* _What this task involves_: Return exactly the span that opens with the line containing "Expand the Option" and closes with the final line of the records, both included.

------ Recorded information ------

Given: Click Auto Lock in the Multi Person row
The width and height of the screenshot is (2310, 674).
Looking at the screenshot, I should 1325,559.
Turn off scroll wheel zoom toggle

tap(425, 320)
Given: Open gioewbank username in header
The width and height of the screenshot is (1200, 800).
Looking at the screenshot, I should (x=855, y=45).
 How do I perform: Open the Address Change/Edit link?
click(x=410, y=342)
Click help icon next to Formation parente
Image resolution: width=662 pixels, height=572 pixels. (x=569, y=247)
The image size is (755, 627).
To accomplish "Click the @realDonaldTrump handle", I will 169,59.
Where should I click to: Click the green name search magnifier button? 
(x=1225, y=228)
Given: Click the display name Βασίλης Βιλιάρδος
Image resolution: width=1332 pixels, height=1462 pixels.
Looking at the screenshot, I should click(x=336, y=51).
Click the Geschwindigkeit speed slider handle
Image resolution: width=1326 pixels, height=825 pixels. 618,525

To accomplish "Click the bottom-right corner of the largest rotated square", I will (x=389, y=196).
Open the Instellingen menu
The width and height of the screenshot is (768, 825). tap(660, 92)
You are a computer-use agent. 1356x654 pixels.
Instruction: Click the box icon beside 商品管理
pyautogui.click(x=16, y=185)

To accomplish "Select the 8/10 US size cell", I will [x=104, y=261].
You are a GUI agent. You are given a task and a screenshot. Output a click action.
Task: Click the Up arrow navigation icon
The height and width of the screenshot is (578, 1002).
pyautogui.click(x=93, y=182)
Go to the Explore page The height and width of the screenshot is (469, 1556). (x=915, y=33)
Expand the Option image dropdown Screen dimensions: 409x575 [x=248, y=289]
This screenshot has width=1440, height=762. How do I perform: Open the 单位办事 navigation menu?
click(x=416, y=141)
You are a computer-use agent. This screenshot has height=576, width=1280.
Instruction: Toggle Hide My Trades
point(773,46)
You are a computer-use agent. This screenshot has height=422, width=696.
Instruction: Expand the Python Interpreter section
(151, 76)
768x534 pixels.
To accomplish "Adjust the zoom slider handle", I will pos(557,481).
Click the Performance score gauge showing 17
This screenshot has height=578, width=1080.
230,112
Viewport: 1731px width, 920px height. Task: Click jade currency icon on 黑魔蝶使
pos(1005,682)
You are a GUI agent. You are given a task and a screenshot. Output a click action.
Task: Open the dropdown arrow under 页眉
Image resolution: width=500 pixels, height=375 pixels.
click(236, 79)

------

* _Exercise response_:
Expand the Option image dropdown Screen dimensions: 409x575 [x=248, y=289]
This screenshot has width=1440, height=762. How do I perform: Open the 单位办事 navigation menu?
click(x=416, y=141)
You are a computer-use agent. This screenshot has height=576, width=1280.
Instruction: Toggle Hide My Trades
point(773,46)
You are a computer-use agent. This screenshot has height=422, width=696.
Instruction: Expand the Python Interpreter section
(151, 76)
768x534 pixels.
To accomplish "Adjust the zoom slider handle", I will pos(557,481).
Click the Performance score gauge showing 17
This screenshot has height=578, width=1080.
230,112
Viewport: 1731px width, 920px height. Task: Click jade currency icon on 黑魔蝶使
pos(1005,682)
You are a GUI agent. You are given a task and a screenshot. Output a click action.
Task: Open the dropdown arrow under 页眉
Image resolution: width=500 pixels, height=375 pixels.
click(236, 79)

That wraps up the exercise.